The nurse was prepping me for the IV as her assistant was cleaning and shaving my chest, when a doctor came and introduced himself as my surgeon’s associate and asked me if I knew why I “was here today.” Huh? I thought that was a really dumb question so I looked him straight in the eye and said “No.” Everyone laughed but he just looked at me blankly or in shock, I’m not sure which, and then I said I was here for an ICD replacement. Don’t know if he just didn’t have a sense of humor or was just not expecting that answer.
He explained the procedure to me and then asked for my medication list. As my wife was looking for it on her iPhone, another doctor came in and introduced himself as a member of the surgical team and said he would be taking my med info. Then a technician from Medtronic, the company that makes the defibrillator came to check the device and make sure the leads were okay. So in this little cubicle where I am in my bed is my wife, a nurse cleaning and shaving my chest, another nurse prepping my arm for the IV, a doctor on a rolling computer going over my info, a Medtronic technician testing the device, and a doctor standing looking at everybody. And then comes the anesthesiologist to talk to me. I was beginning to feel like a star.
After all the commotion was over, and my chest was shaved, IV in, all info taken and the procedure explained to me by two nurses, two surgeons and an anesthesiologist, I had a pretty good idea what was going to happen. They were going to take me in to the operating room, give me a local anesthetic in the area of my old ICD, take it out of the pocket, detach it from my leads and attach the new defibrillator and put it in the existing pocket. SImple enough.

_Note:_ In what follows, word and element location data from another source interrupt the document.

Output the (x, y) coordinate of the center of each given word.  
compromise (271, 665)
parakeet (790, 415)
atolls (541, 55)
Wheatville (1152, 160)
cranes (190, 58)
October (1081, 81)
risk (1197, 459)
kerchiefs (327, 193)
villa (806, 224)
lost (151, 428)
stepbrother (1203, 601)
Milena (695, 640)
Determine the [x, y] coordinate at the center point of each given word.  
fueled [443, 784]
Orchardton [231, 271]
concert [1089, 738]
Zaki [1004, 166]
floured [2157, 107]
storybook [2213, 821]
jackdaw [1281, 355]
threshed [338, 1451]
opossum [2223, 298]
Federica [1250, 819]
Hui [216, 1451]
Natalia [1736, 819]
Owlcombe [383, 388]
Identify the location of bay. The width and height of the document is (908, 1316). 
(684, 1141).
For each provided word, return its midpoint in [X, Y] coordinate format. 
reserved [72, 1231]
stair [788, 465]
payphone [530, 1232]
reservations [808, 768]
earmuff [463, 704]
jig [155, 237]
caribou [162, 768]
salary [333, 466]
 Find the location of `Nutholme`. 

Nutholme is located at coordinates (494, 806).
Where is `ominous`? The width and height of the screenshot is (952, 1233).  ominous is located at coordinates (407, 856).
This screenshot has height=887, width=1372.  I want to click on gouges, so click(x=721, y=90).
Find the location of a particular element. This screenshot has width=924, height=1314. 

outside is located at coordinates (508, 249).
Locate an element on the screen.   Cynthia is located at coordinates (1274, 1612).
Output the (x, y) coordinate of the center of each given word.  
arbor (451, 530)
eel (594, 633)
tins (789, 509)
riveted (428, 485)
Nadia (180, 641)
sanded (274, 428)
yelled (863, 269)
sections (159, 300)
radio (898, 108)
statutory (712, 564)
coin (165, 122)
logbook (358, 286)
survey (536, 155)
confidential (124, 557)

I was rolled to the operating room, five floors below the prep area, and had two defibrillator pads attached to me and was put to lie on the operating table. I was hooked up to a bunch of monitors and then the anesthesiologist’s fellow came and told me that I don’t have to be up for the operation, that they looked over my last echocardiogram which was just a few months ago, and my heart function is good enough to put me in a light sleep.
I was so happy. When I had my original ICD implanted, I was up for the whole thing and it was not a nice experience at all. This time I was going to sleep for the whole thing. Then my doctor came in as they where starting to put me under and all I remember is him saying “Hey Basil, It’s me” and I saying “And who are you?” and everyone in the operating room laughing.
Next thing I knew they were putting on the pressure bandage across the incision to prevent bleeding since I am plavix. I was was wheeled out and up to recovery and that was it. It was a breeze. I was not feeling any real pain at the incision, but more from the pressure bandage which went from my left back, across my chest and down to my right middle back.
The pressure bandage had me nervous as the first time, when the doctor took it off he just ripped it off and took a whole bunch of skin with it. So this time when my this doctor came to take off the bandage I told him to go slow, which he did, and no skin came off, but it was raw.
I made it home fine but that night the pain was horrendous. I wasn’t prepared. It was so painful because in order to take out the old ICD they have to clean away a lot of scar tissue and I felt as if someone went into my chest and scraped away tons of tissue. Luckily the pain only lasted two days, and now it’s day four and I don’t have pain, just a lot of discomfort.
So that’s it. Nothing remarkable. The only this is that I bought these waterproof bandages to be able to shower, but can’t use them as my skin is too raw from the pressure bandage. So that plan was foiled and I can’t wait to have a shower later. Sponge baths don’t cut it for me at all.